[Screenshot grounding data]
╔══

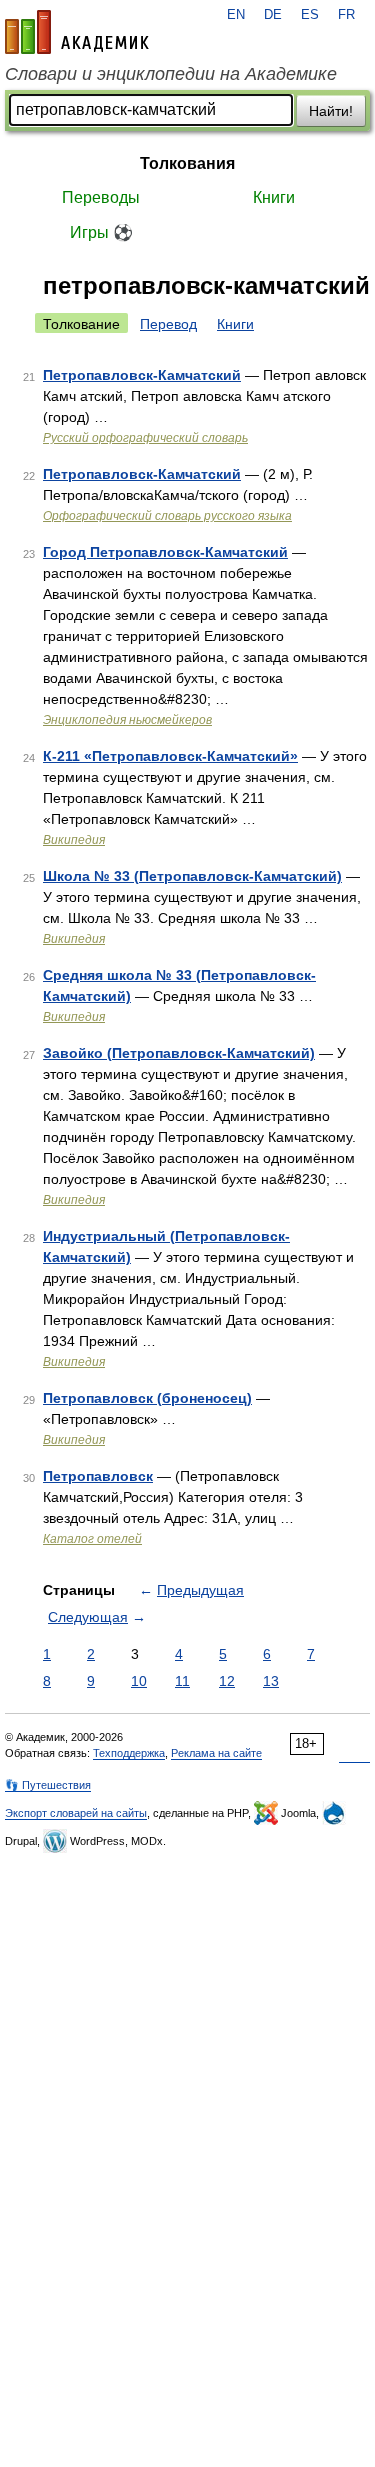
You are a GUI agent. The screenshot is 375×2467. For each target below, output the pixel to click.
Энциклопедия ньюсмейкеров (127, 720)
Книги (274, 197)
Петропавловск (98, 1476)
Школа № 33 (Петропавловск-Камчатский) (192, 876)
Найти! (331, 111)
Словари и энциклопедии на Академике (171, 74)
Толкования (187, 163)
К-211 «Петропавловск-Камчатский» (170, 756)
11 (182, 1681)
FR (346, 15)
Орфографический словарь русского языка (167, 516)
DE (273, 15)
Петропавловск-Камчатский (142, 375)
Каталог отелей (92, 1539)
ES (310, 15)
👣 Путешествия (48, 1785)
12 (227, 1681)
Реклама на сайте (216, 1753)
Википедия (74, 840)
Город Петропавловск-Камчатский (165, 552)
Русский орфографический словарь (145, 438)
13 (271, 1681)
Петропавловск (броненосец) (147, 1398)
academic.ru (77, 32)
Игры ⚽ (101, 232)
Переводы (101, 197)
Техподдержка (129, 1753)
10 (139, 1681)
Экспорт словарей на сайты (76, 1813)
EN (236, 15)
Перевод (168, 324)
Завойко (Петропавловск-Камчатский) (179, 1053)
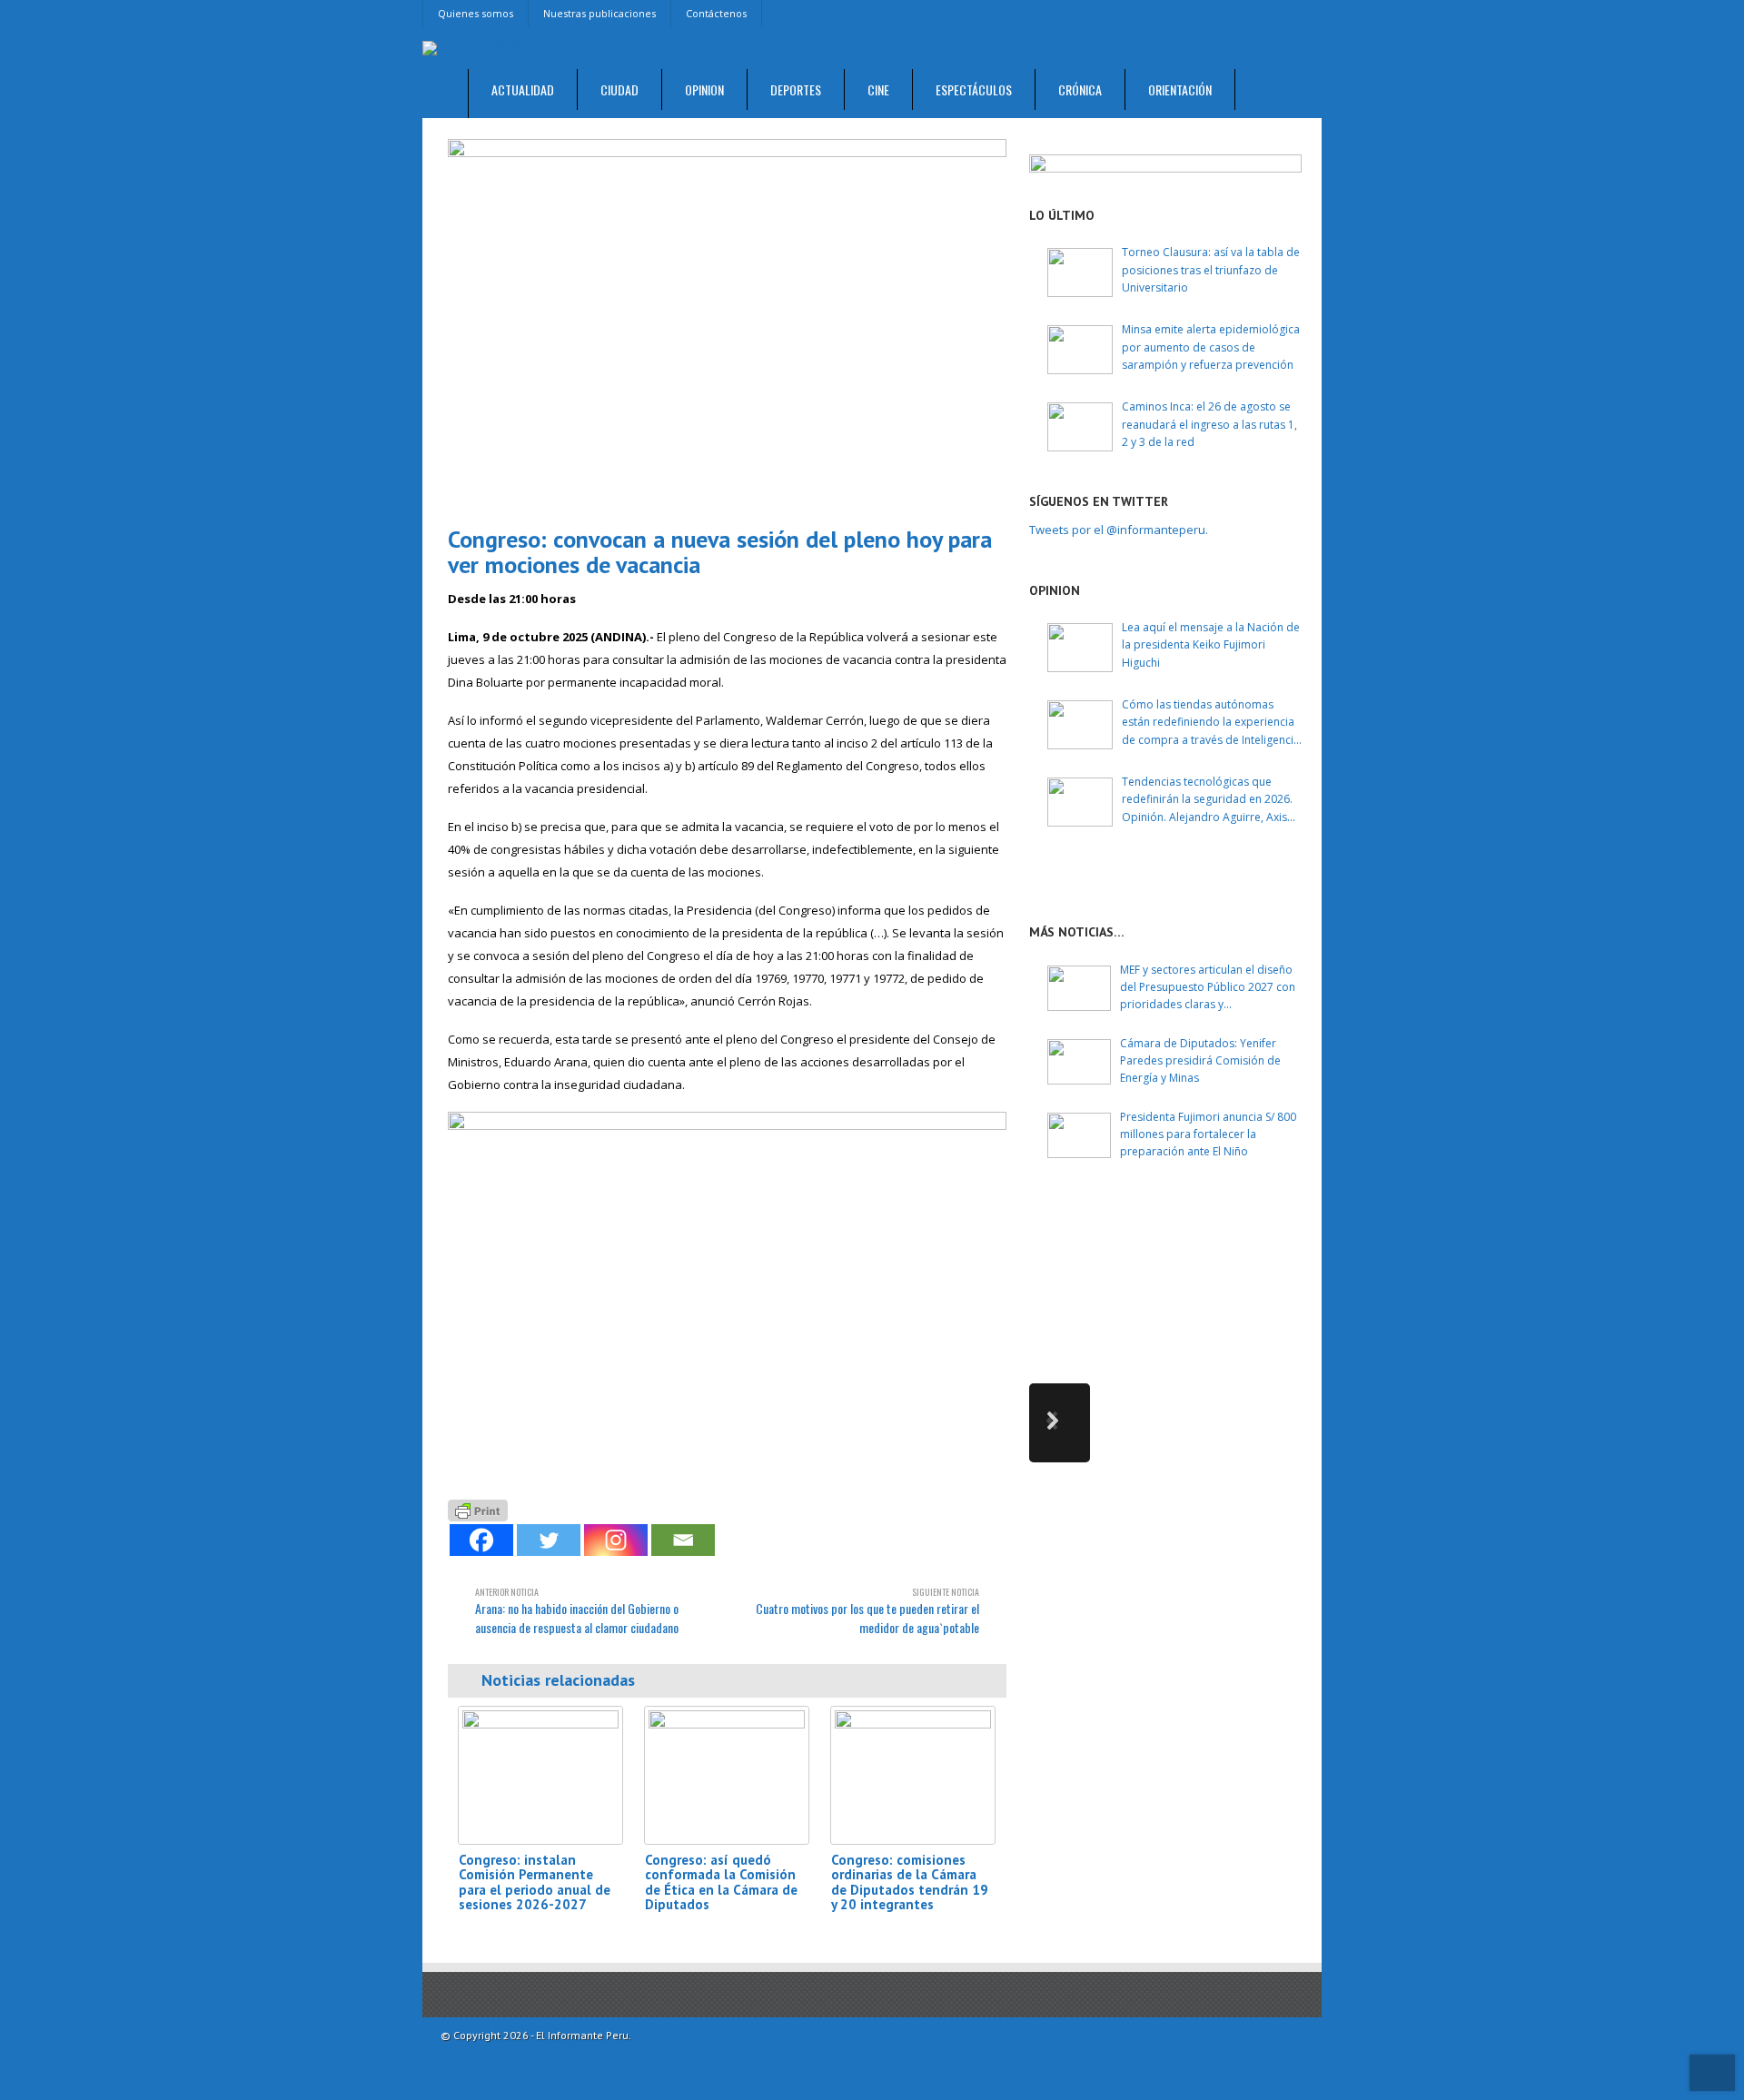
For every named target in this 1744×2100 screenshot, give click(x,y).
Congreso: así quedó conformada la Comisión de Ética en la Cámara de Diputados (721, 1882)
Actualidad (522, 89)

╚══

Take each line above that contains "Петропавловск" and copy it out.

Петропавловск (98, 1476)
Школа № 33 (Петропавловск-Камчатский) (192, 876)
К-211 «Петропавловск-Камчатский» (170, 756)
Петропавловск-Камчатский (142, 375)
Город Петропавловск-Камчатский (165, 552)
Петропавловск (броненосец) (147, 1398)
Завойко (Петропавловск-Камчатский) (179, 1053)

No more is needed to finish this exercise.